Dass der Weinanbau verbindet, zeigt auch das Hobby-Projekt von Robert Frischbier. Erst baute er bloß ein paar Reben an, um die Hausfassade zu verschönern. Gute Ernte, kiloweise Trauben und Ausrüstung zur Weinherstellung seines Vaters resultierten dann im ersten eigenen Wein . Ein Facebook-Post, ob denn jemand noch Trauben beisteuern möchte, bekam schnell mediale Aufmerksamkeit. Und so wurde Robert Frischbier regelrecht mir Trauben überschüttet. Weinreben, so erzählt er, haben nämlich ziemlich viele im Garten. Nur verarbeiten die wenigsten sie auch weiter. Frischbier kelterte dann einen Karlshorster Nachbarschaftswein, der aufgrund des wechselhaften Wetters im ersten Jahr den Namen „Dreckssommer“ trägt.

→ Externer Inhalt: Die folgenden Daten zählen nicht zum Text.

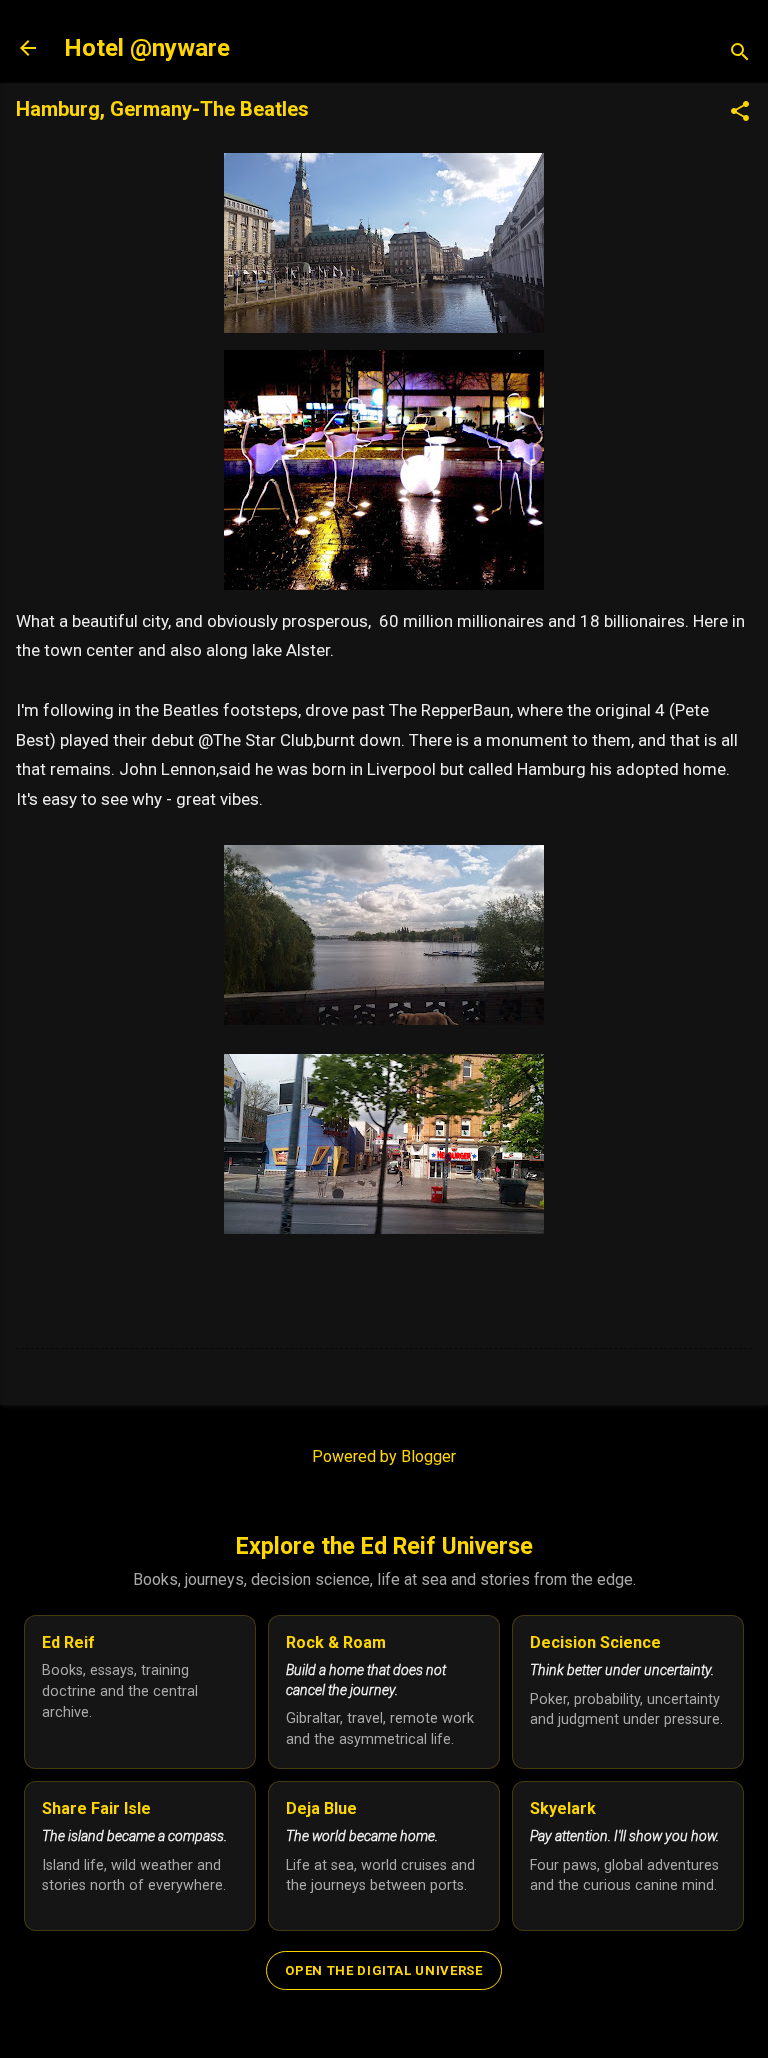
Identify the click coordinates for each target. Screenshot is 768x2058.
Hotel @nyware (147, 48)
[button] (740, 113)
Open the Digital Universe (383, 1970)
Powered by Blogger (384, 1456)
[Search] (740, 54)
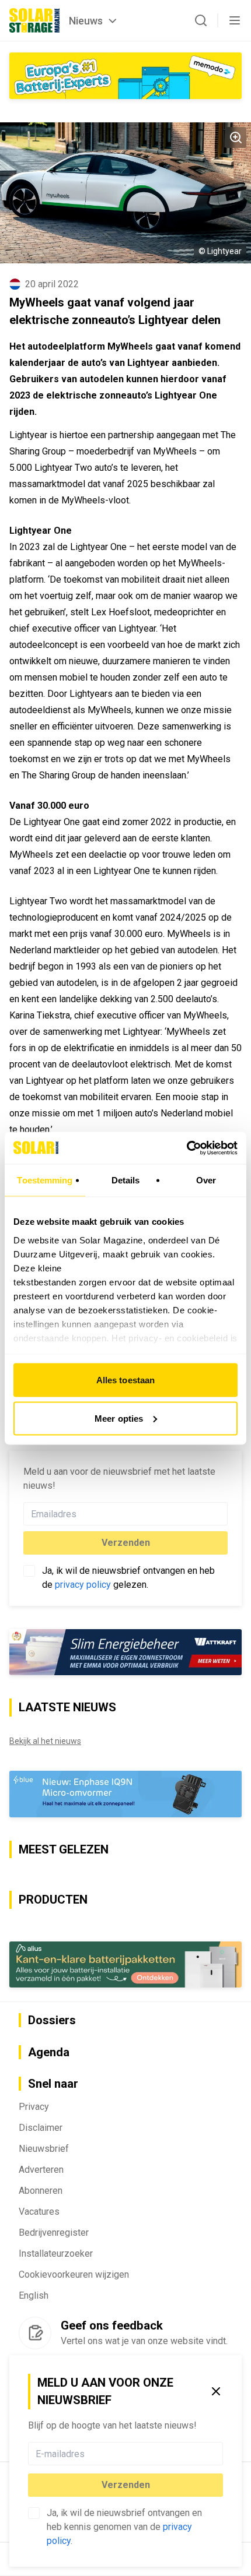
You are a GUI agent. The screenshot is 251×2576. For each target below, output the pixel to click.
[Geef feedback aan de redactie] (35, 2333)
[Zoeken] (201, 20)
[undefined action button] (219, 2453)
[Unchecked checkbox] (34, 2513)
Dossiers (52, 2020)
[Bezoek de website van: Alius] (125, 1964)
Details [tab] (125, 1180)
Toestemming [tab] (44, 1180)
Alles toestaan (125, 1380)
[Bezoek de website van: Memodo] (125, 75)
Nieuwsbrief (44, 2148)
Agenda (48, 2052)
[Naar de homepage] (34, 20)
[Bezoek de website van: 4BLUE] (125, 1794)
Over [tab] (206, 1180)
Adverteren (41, 2169)
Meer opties (119, 1418)
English (33, 2295)
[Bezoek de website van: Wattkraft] (125, 1652)
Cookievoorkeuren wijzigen (74, 2274)
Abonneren (40, 2190)
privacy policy (83, 1584)
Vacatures (39, 2211)
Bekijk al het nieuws (45, 1741)
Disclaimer (40, 2127)
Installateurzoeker (56, 2253)
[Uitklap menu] (235, 20)
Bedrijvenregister (54, 2232)
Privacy (34, 2106)
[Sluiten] (216, 2391)
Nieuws (86, 21)
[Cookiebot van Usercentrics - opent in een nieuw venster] (186, 1147)
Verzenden (126, 2484)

Berliner Sekt gibt es übrigens auch. Er wird aus den Trauben des seit 1987 bestehenden Weinberg im Humboldthain gewonnen.Dieser ist jedoch leider auch nicht verkäuflich, sondern lagert im Weinkeller des Bezirkes Mitte für besondere Anlässe.

Nicht zu vergessen: der Wein vom Kreuzberg. Eine Flasche „Weinungsfreiheit“ kann man für 10 Euro kaufen. Auch hier sollte zuvor telefonisch oder per Mail ein Termin vereinbart werden.

  • Hofgrün Methfesselstr. 10, Kreuzberg, Website

Noch mehr Berliner Weintrauben gedeihen beispielsweise am Stadion Wilmersdorf und im Garten der Max-Von-Laue-Oberschule.